I would have thought the Lancer would have been a better starting point.
petrol electric power
seames sencible to me saves on complex drive switching mechnisium
Not really that important for a relatively low speed low powered city runaround... whereas space for the kids is.
Aerodynamic drag only really starts to become a major factor at much higher speeds than 30mph (or ~8mph if you drive in London).
... and why 2012??
What is so magical about 2012 that every single manufacturer seems to be aiming for it? What about 2009, 2010 and 2011.
Its not as if no one knew this tech was coming/wanted/needed. Or is OPEC really involved?

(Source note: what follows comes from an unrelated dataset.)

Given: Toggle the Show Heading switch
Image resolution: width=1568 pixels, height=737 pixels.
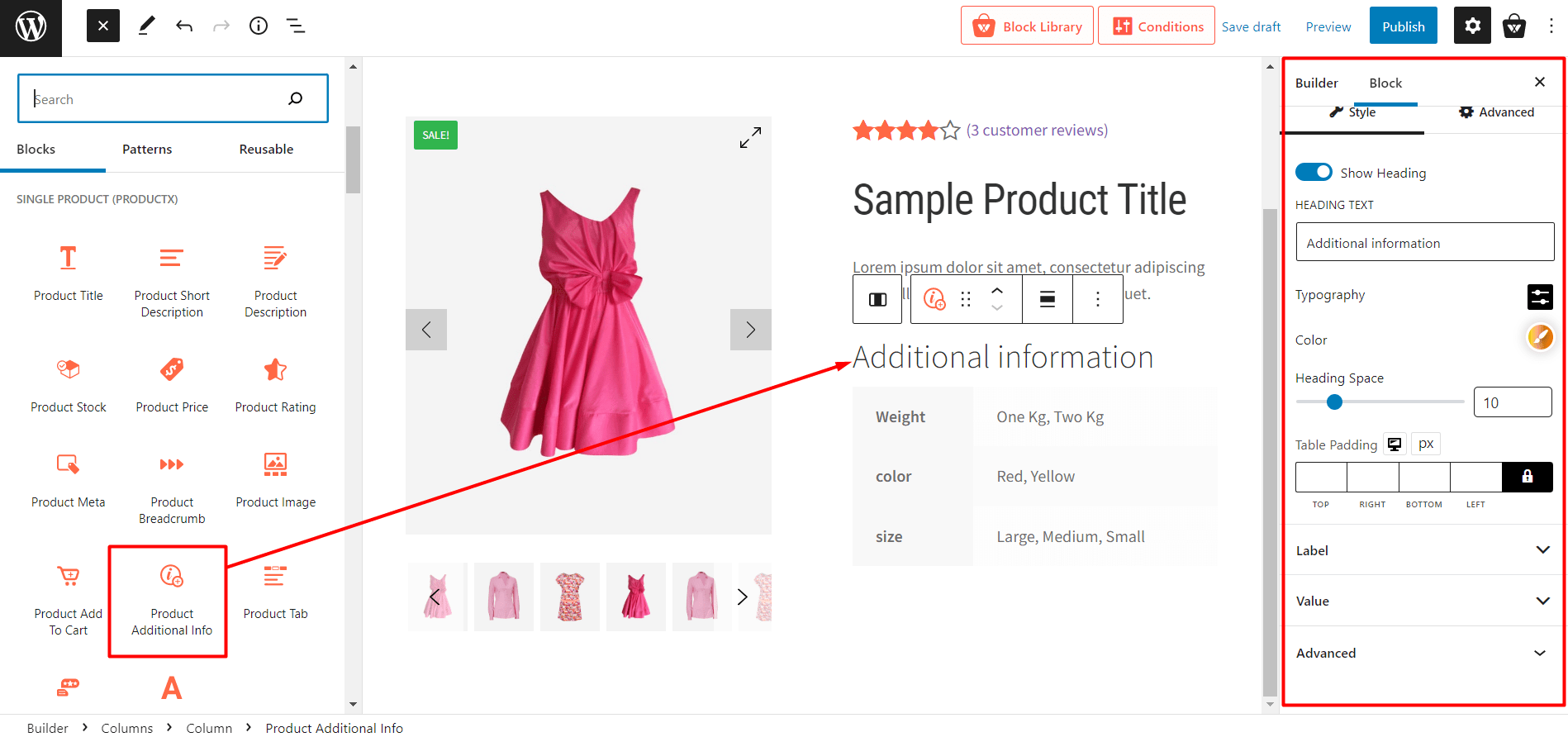Looking at the screenshot, I should [x=1314, y=172].
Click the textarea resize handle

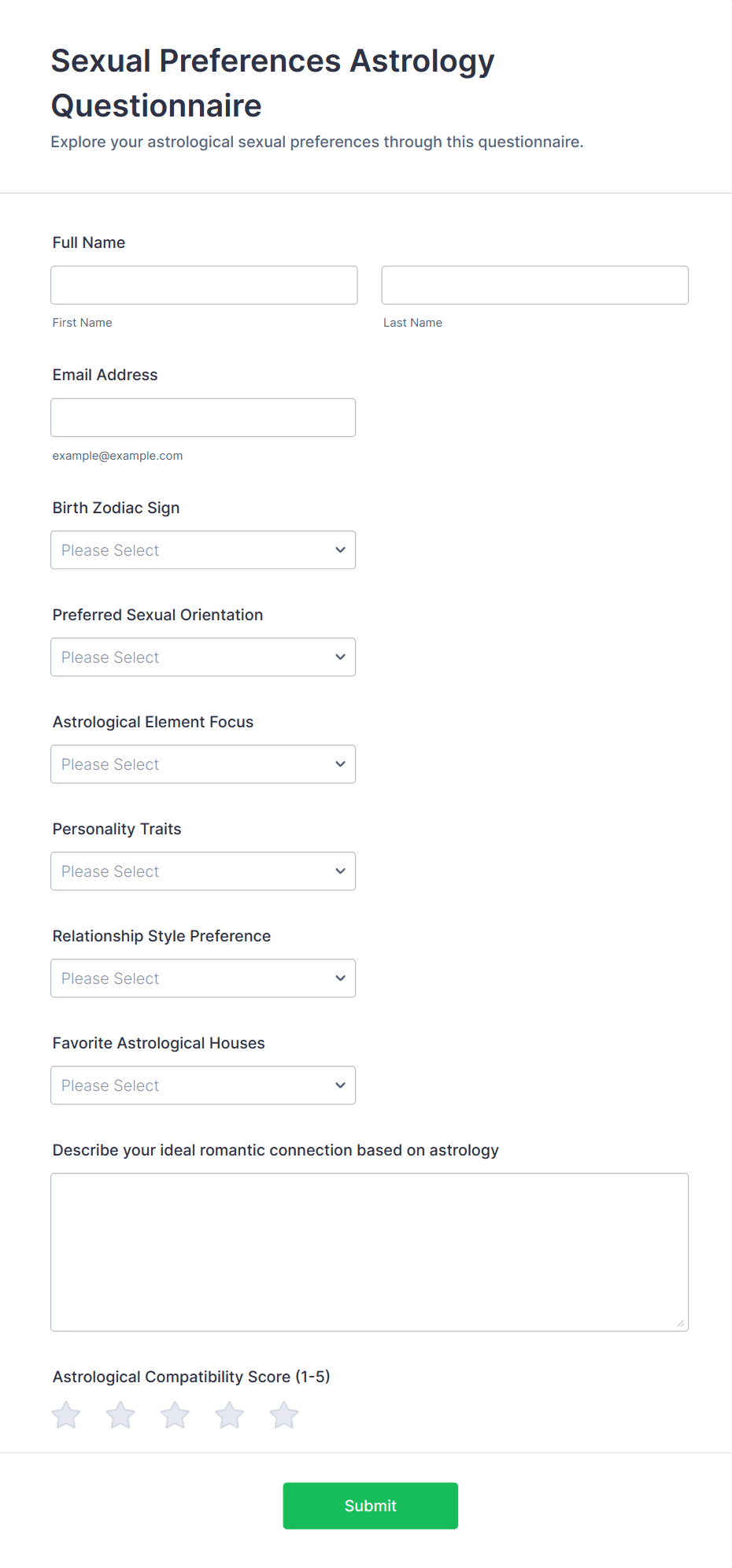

Do we really have to hit Peak Oil before the manufacturers put this stuff out on the road?
I'd guess that they need the space in an SUV body to fit all the extra stuff that comes with having two power sources in the car AND still have cabin space left over for passengers and luggage. (after all the Prious isn't exactly a small car, it's a lot longer than a Rav4 etc which is important for parking)
Also being a hybrid is only really going to benefit city driving where speeds are usually < 30MPH so aerodynamics aren't so critical.
Personally I think this approach of being primarily electric with a petrol/diesel generator has got to be the way forward. Surly the generator and engine can be heavily tuned to run efficiently at a specific RPM rather than having to change revs as it would if the engine was coupled to the wheels like it is in a current hybrid.
Perhaps they could even add some kind of intelligent cruise control for motorway use that linked to the satnav to give you the highest cruising speed given the charge in the batteries/recharge rate Vs what hills your approaching.
Finally it allows them to sell a few "green" SUVs to rehabilitate the general SUV market for their very not green cousins
Can some genius clue me in?
I want to know how long any little leccy car is going to run when it's -32C or +32C outside? Maybe you live in some "temperate" climate where it's delightful all year long, but not around here...
Yeah, i'm talking about heating and cooling in addition to just running?
Wheel at each corner?
But is it a conventional transmission 4X4 with one motor, or a rational design with one electric motor in each wheel? The latter would be mechanically much simpler and more efficient. The Prius is horribly compromised and over complicated.
If they can sell this for £15000 after subsidies, and return 100mpg average consumption, then I would buy one.
The market for these is second cars, that means soccer mom taking the kids to school and doing the shopping. The car makers have just spent 10years and a squillion $ convincing them that driving anything other than an SUV will cause their children to be squashed and eaten by paedos.
It also means that the price/performance only has to compare with small SUVs which isn't exactly difficult
>>The Prius is horribly compromised and over complicated.<<
Sounds like someone doesn't have a clue how the Prius transmission actually works.
Do a Google on "Hybrid Synergy" if you want to get the details, but it's actually extremely simple and efficient - far simpler than the simplest manual gearbox in fact. That's probably what accounts for its legendary reliability and durability.
It has no clutch or torque converter. The gears are constantly meshed, so there are no brake bands, synchromesh or any other gear-changing mechanism. In fact there's no actual gearbox as such, unless you regard a differential as being a gearbox (in which case a normal car has two gear boxes).
The hybrid synergy transmission just consists of a simple differential mechanism surrounded by some very clever electronics. It an example of brilliant engineering - simple but very effective, with very little to go wrong. It combines the efficiency of a mechanical gearbox at high speeds with the high torque and continuously variable characteristics of an electric transmission at low speeds.
Also, can we stop the nonsense about battery durability. Toyota have just retrospectively increased the battery warranty to 8 years/160000KM. (I had a letter from them about it last week). How many other major car components have a warranty like that?